Licença de software usada na produção como crédito de PIS/Cofins
A automação industrial trouxe para dentro da fábrica um tipo de despesa que a legislação de PIS/Cofins, escrita no início dos anos 2000, não tinha em mente de forma explícita: a licença de software que comanda diretamente máquinas e linhas de produção. Quando esse software é indispensável para o funcionamento da linha, o gasto pode gerar crédito — mas o enquadramento legal é diferente do que costuma se aplicar a insumos físicos tradicionais. A distinção que importa aqui não é apenas a de essencialidade, usada para matéria-prima e outros bens tangíveis, mas também a hipótese específica de crédito sobre bens incorporados ao ativo intangível da empresa, prevista de forma própria na legislação do regime não cumulativo.

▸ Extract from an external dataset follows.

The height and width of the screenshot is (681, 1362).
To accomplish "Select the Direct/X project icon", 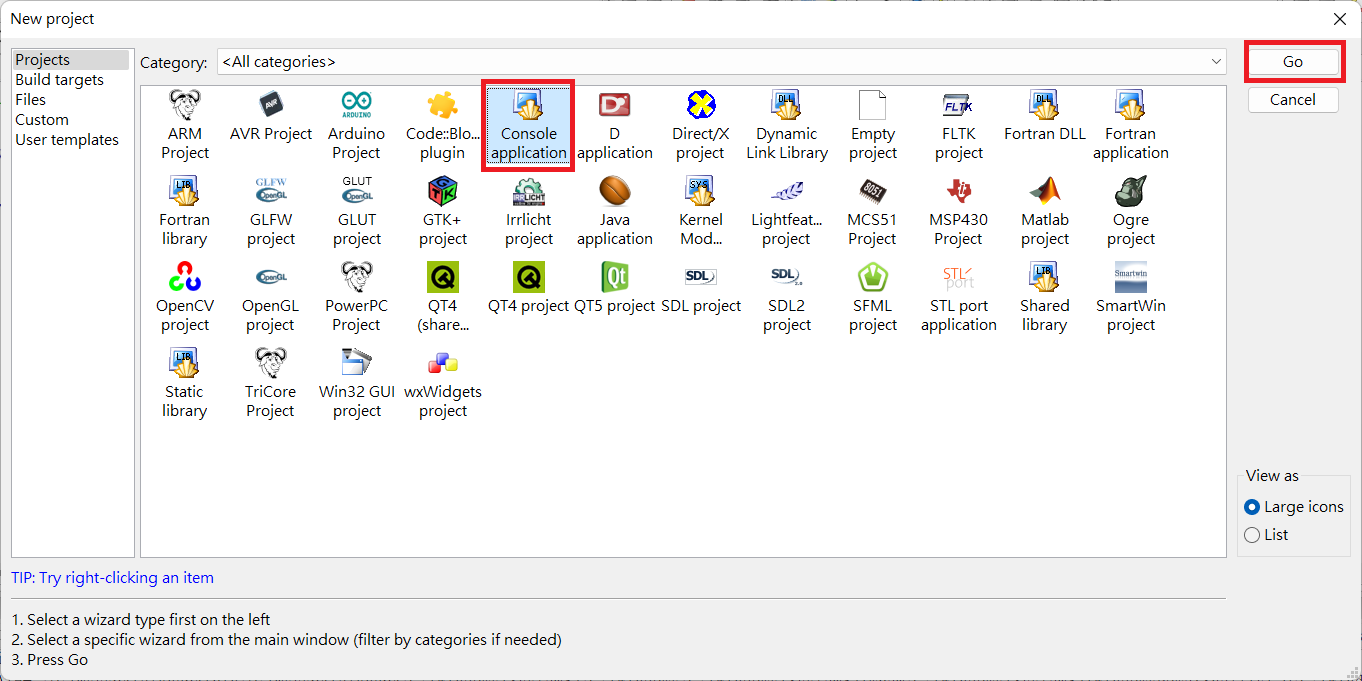I will pyautogui.click(x=700, y=106).
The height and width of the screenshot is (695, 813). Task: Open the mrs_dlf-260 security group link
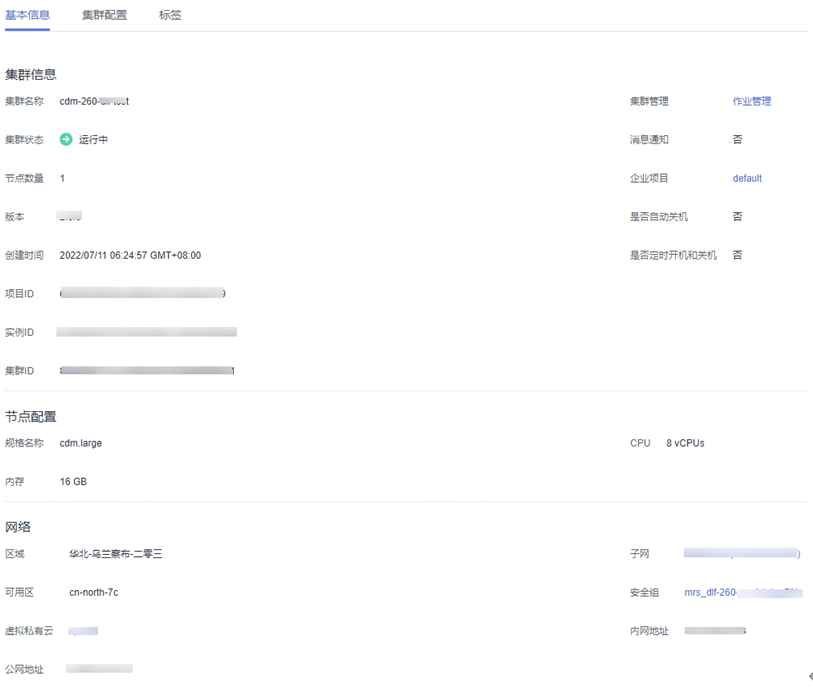740,593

A hipótese legal específica para o ativo intangível
O art. 3º, inciso XI, da Lei nº 10.637/2002 e da Lei nº 10.833/2003 prevê crédito sobre bens incorporados ao ativo intangível da empresa, quando o bem é comprado para uso na fabricação do que ela vende ou nos serviços que presta. Uma empresa que não desenvolve o software, mas o aplica no próprio processo produtivo, pode enquadrar essa licença nessa hipótese, distinta da regra geral de insumo do inciso II do mesmo artigo.
Quando o critério de essencialidade do Tema 779 também se aplica
Ainda que o enquadramento no inciso XI seja o caminho mais direto, o STJ, no Tema 779 (REsp 1.221.170/PR), reforça que a relevância de um item para a atividade econômica do contribuinte pode justificar o crédito mesmo fora da hipótese específica, quando o software é estrutural para a continuidade do processo produtivo — por exemplo, um sistema que controla parâmetros de fabricação em tempo real e cuja falha interrompe a linha.
Software de gestão administrativa não entra nessa regra
O crédito não alcança softwares de uso geral, como sistemas de folha de pagamento, contabilidade ou gestão comercial, que não têm relação direta com o processo produtivo. A linha divisória está no vínculo entre o software e a fabricação do produto ou a prestação do serviço: quanto mais o sistema opera a própria produção, mais forte é o enquadramento; quanto mais ele apenas administra a empresa como um todo, mais frágil é o argumento do crédito.
Como calcular o crédito sobre a licença
No ativo intangível, a apuração acompanha os critérios legais aplicáveis ao bem incorporado e sua amortização. Assinatura SaaS, em regra, é serviço recorrente e não se transforma automaticamente em ativo intangível adquirido; eventual crédito precisa ser testado em outra hipótese legal, inclusive como insumo quando houver essencialidade ou relevância comprovada.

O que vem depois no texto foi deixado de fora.